Featureflow incident
A network issue to our backend database is causing intermittent disruption
Featureflow experienced a major incident on September 13, 2023 affecting Admin API and Event Server and 1 more component, lasting 2h 6m. The incident has been resolved; the full update timeline is below.
Affected components
Update timeline
- investigating Sep 13, 2023, 06:19 PM UTC
We are currently investigating this issue.
- investigating Sep 13, 2023, 08:07 PM UTC
Issue has been identified in a rogue process causing database CPU issues. We are recovering services currently.
- investigating Sep 13, 2023, 08:18 PM UTC
Feaatureflow SDK and Event Server is recovered. Admin Api is being recovered.
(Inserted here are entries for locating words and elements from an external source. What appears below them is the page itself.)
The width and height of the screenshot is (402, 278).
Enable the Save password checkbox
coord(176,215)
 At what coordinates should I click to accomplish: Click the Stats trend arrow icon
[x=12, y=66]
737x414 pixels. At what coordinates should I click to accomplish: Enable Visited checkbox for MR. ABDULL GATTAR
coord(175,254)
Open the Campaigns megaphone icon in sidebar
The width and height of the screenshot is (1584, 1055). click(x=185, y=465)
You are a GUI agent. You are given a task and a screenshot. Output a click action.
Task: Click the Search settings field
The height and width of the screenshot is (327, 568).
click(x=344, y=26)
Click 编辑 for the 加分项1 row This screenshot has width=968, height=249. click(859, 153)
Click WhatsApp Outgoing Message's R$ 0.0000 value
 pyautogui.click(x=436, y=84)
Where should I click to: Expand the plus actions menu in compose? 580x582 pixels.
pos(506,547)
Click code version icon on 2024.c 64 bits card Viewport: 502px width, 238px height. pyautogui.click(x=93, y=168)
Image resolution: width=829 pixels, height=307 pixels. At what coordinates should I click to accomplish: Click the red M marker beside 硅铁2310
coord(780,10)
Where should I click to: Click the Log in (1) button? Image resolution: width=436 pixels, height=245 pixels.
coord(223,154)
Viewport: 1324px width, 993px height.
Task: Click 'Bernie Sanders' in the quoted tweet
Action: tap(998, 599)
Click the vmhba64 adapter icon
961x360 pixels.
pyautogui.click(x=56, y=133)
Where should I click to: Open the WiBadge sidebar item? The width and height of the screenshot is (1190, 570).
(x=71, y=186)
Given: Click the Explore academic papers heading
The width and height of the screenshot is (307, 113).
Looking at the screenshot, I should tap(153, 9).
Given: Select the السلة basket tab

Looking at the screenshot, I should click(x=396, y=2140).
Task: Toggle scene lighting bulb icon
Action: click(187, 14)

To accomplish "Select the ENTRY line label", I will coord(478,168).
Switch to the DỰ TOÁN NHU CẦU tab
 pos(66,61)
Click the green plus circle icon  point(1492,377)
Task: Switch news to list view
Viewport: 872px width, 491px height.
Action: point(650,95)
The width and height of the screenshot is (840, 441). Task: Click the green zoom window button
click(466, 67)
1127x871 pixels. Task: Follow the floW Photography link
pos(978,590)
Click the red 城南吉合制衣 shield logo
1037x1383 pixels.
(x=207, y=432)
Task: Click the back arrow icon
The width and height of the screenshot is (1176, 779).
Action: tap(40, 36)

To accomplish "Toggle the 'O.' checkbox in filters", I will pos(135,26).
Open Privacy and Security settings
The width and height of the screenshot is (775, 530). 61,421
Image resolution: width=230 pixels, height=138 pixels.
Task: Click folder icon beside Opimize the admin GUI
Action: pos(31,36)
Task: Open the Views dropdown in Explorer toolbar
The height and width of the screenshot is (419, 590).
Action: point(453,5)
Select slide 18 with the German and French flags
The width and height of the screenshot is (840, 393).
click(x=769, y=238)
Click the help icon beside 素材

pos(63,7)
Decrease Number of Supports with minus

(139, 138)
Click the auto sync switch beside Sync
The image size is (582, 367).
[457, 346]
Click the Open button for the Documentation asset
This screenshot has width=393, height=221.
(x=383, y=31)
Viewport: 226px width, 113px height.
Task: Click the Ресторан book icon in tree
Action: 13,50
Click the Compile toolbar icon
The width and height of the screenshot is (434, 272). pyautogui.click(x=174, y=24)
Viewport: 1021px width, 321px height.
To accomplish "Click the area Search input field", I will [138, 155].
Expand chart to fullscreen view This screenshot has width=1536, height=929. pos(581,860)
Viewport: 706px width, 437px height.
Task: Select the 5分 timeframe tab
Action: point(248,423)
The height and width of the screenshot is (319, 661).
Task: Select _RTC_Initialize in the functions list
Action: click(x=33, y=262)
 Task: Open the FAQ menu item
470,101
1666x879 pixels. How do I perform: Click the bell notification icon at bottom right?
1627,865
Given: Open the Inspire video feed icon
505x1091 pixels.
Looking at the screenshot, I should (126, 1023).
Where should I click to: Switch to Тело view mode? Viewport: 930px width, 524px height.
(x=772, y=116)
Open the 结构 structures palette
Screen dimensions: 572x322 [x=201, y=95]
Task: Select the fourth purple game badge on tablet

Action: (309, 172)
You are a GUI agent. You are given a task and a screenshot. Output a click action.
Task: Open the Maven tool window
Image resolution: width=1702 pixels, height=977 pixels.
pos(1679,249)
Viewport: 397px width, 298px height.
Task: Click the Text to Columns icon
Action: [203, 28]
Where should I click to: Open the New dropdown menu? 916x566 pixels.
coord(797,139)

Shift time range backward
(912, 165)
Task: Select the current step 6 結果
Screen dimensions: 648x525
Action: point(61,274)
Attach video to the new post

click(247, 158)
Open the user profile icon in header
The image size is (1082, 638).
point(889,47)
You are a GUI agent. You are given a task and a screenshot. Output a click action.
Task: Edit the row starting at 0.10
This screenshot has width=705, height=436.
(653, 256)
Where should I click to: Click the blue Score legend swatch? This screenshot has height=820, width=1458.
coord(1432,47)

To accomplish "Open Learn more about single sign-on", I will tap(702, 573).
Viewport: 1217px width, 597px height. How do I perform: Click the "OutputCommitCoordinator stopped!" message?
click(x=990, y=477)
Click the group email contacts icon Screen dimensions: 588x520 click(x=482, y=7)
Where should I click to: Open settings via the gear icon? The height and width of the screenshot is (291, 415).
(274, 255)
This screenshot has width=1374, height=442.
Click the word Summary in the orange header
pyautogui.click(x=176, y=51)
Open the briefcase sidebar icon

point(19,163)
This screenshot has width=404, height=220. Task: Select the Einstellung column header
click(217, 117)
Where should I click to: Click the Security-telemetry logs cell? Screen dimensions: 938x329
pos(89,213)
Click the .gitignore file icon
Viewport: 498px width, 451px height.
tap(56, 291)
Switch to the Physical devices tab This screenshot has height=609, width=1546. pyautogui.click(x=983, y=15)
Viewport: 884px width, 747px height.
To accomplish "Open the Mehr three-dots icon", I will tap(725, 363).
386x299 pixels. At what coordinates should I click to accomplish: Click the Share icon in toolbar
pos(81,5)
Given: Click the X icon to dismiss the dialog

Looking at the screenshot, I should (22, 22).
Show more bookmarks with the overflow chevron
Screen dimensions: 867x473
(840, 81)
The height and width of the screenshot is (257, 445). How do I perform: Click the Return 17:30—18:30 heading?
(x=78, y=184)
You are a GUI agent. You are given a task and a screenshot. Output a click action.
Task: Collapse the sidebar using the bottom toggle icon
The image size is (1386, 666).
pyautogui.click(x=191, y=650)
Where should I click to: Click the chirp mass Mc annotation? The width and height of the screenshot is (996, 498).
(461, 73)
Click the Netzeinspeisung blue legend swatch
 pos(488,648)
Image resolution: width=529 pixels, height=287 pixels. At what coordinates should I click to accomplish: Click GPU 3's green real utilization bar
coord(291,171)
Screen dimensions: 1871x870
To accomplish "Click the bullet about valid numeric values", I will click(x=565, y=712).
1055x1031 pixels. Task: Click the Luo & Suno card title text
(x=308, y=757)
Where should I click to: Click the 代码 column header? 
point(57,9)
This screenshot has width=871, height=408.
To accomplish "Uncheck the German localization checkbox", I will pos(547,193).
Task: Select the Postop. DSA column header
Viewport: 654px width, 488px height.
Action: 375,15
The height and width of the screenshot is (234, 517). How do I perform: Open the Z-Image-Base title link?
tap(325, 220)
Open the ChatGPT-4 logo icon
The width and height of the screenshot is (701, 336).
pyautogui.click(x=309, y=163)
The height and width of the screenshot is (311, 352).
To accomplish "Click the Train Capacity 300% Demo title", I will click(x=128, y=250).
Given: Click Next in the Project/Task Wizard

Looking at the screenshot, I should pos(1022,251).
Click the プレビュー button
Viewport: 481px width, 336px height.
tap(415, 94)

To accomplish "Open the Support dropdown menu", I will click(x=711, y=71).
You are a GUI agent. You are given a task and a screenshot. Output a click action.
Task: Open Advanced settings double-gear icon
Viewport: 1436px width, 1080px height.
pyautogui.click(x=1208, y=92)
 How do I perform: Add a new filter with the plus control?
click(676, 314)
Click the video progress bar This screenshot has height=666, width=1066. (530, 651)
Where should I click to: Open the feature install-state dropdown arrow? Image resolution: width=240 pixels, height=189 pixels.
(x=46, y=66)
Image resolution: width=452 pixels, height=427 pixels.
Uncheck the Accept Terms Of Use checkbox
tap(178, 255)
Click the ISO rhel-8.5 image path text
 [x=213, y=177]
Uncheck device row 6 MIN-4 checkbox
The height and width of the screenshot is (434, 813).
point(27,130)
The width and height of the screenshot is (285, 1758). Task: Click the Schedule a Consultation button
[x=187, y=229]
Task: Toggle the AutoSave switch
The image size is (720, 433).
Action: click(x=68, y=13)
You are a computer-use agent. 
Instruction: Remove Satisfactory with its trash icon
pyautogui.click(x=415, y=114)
- investigating Sep 13, 2023, 08:23 PM UTC
All Services are operational.
- resolved Sep 13, 2023, 08:26 PM UTC
This incident has been resolved.
- postmortem Sep 13, 2023, 09:11 PM UTC
### Outage Summary The issue was caused by excessive ‘CPU Steal’ on our backend database causing connection issues and timeouts. We temporarily and intentionally dropped connections by scaling down the servers to scale the database cluster in minimal time. Services were restored after the cluster was upgraded, starting with the event and SDK servers. ### Outage impact: * 99.74% of feature flag requests were returned successfully via our global CDN * ~10,000 Successful requests per minute for feature flags. * 18 Failed responses per minute for feature flags. * All feature analytic event postings were affected * Sep 13, 18:19 UTC to Sep 13, 20:18 UTC - the SDK and Event APIs were degraded. * Sep 13, 18:19 UTC to Sep 13, 20:23 UTC - the Admin APIs were degraded.